What needs to be done:
Of all the lines below, output only those starting at the one with "The image size is (718, 877)." and ending at the one with "Given: Click the Calculate Size link", both ends included, exactly as written.

Exercise input:
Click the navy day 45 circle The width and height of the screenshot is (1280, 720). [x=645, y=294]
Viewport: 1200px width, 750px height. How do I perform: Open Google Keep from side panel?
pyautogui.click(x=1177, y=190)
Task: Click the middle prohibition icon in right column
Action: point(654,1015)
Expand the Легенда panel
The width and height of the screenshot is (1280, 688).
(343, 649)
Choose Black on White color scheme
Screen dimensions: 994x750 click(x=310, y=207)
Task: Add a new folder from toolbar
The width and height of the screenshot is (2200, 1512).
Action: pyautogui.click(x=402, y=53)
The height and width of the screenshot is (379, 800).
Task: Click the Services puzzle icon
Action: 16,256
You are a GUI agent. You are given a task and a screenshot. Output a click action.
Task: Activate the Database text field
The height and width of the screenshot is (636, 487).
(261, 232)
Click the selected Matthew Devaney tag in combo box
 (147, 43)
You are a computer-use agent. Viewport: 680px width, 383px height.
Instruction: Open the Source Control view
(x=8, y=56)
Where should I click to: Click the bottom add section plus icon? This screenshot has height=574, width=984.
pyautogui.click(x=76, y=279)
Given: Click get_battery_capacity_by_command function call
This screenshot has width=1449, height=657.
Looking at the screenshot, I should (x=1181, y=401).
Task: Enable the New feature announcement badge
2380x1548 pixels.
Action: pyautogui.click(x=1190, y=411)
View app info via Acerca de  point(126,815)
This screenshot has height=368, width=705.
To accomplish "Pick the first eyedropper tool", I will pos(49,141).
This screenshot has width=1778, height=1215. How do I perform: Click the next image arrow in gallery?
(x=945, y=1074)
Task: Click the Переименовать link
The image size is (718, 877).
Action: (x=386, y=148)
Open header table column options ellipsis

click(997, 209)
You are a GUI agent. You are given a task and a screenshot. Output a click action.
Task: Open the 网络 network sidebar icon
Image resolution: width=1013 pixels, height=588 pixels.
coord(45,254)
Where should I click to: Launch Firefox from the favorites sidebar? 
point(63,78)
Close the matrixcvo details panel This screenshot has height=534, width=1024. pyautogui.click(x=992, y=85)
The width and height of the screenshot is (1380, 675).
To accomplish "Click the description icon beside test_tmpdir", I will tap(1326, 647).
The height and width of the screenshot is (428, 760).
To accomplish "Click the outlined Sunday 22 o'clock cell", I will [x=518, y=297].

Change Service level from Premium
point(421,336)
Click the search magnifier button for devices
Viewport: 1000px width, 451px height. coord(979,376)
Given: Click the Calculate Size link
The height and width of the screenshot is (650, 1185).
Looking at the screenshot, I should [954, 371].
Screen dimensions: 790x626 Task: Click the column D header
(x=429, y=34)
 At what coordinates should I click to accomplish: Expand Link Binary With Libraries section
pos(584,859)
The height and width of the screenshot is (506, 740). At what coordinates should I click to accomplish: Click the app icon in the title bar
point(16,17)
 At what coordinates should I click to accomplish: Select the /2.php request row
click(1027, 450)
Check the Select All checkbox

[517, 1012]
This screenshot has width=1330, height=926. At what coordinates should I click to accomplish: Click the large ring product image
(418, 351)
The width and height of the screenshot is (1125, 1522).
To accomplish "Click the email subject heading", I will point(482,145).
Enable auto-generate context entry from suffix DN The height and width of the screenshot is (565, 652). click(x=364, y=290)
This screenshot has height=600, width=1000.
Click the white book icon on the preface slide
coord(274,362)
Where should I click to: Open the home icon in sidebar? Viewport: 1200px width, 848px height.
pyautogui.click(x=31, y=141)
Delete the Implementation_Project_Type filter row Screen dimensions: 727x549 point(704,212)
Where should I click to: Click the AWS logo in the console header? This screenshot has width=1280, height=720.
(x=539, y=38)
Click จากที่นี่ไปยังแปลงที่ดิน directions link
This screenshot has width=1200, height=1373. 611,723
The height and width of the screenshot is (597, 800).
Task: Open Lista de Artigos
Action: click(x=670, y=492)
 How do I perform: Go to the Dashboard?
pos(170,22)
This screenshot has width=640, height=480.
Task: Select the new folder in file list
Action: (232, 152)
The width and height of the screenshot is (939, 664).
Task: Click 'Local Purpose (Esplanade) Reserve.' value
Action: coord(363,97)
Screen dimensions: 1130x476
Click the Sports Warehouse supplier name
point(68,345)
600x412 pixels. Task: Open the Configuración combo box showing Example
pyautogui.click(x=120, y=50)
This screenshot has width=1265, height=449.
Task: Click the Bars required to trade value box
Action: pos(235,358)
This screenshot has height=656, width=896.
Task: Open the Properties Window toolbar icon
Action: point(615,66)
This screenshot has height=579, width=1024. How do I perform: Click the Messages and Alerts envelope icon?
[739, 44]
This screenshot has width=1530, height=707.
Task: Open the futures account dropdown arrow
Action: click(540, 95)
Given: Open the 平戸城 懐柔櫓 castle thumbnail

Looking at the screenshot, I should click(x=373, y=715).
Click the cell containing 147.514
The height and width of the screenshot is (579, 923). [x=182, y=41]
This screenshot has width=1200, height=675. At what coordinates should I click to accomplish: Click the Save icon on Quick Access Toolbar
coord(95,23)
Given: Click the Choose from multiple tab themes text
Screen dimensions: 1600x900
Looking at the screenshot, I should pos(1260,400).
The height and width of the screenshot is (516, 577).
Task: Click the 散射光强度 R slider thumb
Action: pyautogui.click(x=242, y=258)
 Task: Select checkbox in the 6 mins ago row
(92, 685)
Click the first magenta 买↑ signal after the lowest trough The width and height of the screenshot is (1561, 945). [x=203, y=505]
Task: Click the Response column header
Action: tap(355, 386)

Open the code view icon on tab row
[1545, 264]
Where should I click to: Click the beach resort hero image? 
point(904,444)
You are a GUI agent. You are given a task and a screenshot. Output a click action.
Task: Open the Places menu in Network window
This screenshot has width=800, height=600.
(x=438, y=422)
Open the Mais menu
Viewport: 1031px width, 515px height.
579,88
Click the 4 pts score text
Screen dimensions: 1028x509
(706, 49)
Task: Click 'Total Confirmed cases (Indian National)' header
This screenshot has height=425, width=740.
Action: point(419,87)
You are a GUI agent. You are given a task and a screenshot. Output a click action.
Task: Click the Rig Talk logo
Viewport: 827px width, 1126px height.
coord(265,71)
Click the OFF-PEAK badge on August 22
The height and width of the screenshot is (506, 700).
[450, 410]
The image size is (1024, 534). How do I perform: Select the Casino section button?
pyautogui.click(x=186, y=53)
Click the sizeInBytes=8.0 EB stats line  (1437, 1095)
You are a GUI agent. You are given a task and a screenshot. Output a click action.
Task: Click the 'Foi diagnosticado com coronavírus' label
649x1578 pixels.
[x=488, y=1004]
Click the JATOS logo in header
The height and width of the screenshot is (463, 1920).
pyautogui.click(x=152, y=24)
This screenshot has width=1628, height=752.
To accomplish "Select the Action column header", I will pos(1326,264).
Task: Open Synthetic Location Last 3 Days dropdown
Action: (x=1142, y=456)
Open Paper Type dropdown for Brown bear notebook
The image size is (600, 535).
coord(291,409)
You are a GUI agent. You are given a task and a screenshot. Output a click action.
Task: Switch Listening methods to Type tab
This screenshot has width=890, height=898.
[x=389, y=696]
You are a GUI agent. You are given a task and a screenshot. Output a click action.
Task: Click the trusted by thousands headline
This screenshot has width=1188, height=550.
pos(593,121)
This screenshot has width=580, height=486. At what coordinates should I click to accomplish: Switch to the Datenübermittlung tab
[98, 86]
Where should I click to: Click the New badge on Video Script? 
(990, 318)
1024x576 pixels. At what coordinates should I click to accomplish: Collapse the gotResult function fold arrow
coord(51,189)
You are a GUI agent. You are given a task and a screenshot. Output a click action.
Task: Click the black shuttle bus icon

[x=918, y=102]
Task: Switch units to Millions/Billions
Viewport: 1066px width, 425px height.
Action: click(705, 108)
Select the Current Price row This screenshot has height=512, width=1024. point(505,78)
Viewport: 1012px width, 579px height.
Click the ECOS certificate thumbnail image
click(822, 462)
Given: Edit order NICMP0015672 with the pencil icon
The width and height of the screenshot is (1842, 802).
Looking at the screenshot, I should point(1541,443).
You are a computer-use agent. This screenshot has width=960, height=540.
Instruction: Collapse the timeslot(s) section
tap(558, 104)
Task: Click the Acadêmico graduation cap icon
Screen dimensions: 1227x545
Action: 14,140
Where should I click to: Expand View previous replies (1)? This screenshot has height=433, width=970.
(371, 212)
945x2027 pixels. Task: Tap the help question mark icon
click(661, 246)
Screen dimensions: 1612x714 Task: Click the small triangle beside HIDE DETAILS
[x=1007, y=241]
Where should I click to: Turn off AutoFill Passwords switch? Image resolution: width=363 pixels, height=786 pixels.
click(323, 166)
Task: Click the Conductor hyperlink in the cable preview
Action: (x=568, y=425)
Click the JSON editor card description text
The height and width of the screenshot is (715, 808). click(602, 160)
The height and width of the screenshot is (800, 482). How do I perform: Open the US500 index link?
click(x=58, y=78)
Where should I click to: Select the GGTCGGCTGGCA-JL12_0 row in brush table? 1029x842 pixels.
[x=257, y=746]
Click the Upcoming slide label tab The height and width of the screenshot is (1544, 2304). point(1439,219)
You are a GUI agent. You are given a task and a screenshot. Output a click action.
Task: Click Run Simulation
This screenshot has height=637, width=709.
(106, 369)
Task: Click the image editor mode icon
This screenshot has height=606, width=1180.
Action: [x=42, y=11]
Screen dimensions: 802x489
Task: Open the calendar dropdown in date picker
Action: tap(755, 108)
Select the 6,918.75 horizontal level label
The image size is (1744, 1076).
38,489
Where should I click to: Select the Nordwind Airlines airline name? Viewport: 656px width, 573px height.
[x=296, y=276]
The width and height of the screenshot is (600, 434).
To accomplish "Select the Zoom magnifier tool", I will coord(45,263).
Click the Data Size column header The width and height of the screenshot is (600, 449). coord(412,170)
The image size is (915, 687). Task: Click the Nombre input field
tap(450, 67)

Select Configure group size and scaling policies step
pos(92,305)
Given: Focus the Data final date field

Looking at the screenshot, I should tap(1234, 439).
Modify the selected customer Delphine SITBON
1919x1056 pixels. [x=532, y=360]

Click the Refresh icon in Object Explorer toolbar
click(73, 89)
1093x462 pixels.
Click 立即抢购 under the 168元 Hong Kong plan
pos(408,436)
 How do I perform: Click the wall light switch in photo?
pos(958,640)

Exercise response:
The image size is (718, 877).
Action: (x=386, y=148)
Open header table column options ellipsis

click(997, 209)
You are a GUI agent. You are given a task and a screenshot. Output a click action.
Task: Open the 网络 network sidebar icon
Image resolution: width=1013 pixels, height=588 pixels.
coord(45,254)
Where should I click to: Launch Firefox from the favorites sidebar? 
point(63,78)
Close the matrixcvo details panel This screenshot has height=534, width=1024. pyautogui.click(x=992, y=85)
The width and height of the screenshot is (1380, 675).
To accomplish "Click the description icon beside test_tmpdir", I will tap(1326, 647).
The height and width of the screenshot is (428, 760).
To accomplish "Click the outlined Sunday 22 o'clock cell", I will [x=518, y=297].

Change Service level from Premium
point(421,336)
Click the search magnifier button for devices
Viewport: 1000px width, 451px height. coord(979,376)
Given: Click the Calculate Size link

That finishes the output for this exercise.